It adjusts your Windows User Interface, including menu speed, window animation, and Internet Explorer After you install it, open control panel, and you'll find that you now have the TweakUI applet. Open the applet, and you'll see a dialog box with tabs labeled Mouse, Network, General, New, Add/Remove, Explorer, Repair, Desktop, My Computer, and Paranoia (I'm not kidding). With these options before you, there are changes you can make that will allow more computing pleasure. Try it.
TweakUI Tabs
The Mouse tab controls mouse sensitivity to double-clicks and drags; this functionality is no big deal. But, it can also speed up the appearance of your Start menu. You can configure in the registry the duration of the delay between the time you click Start and the time the menu appears; it provides a nice slider to control the delay, so you can play around with the delay and discover which setting you like best.
The General tab provides check boxes that let you turn on and off error beeps, smooth scrolling, and window animation. You can also specify locations for your Desktop, Favorites, My Documents, Recent Documents, and other user-specific folders. This functionality is useful because NT tends to stick all of its files on the drive you install the operating system (OS) on. If that drive fills up, you might be able to free up necessary space by moving the desktop to another drive.

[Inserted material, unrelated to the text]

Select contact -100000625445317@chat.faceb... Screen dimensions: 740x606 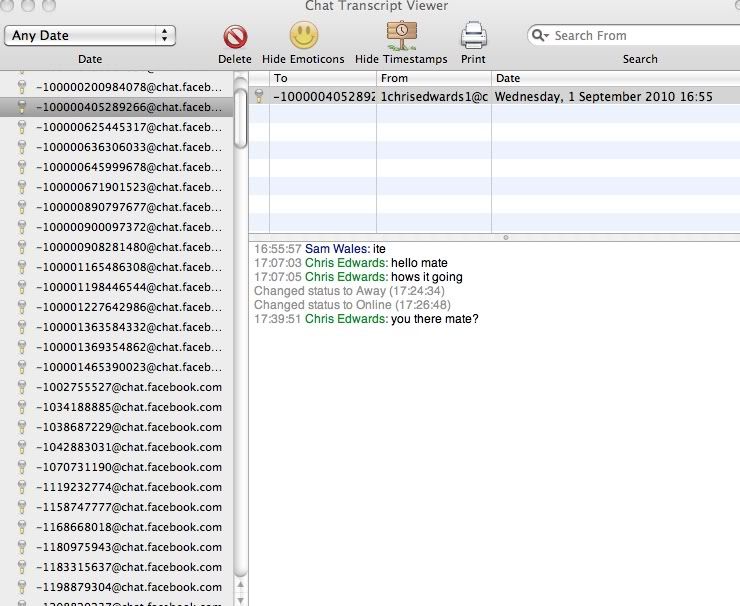pyautogui.click(x=129, y=127)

The Explorer tab lets you control how Explorer identifies an icon as a shortcut rather than an object. You can tell Explorer not to automatically prefix a shortcut's title with Shortcut to, and you can suppress the small boxed arrow that appears by default in the lower left corner of shortcut icons. If you turn off your Welcome Screen tips, you can use the Explorer tab to turn them back on.
The Repair tab rebuilds icons, repairs the font folder, and repairs system files.
The New tab lets you customize the menu that appears when you right-click a container and select New. For example, on my system, I can right-click my C drive and create a new text file, HTML file, or Word document. The New tab lets you add file types to the menu's list and remove file types from the list.
Paranoia has two subsections … Covering Your Tracks and Things That Happen Behind Your Back. The first section lets you tell your system to automatically erase the queue of recently visited documents when you log on so other people can't easily see which files you've been using. The second section lets you stop music CDs and Autorun CD-ROMs from automatically playing when you put them in the CD-ROM drive.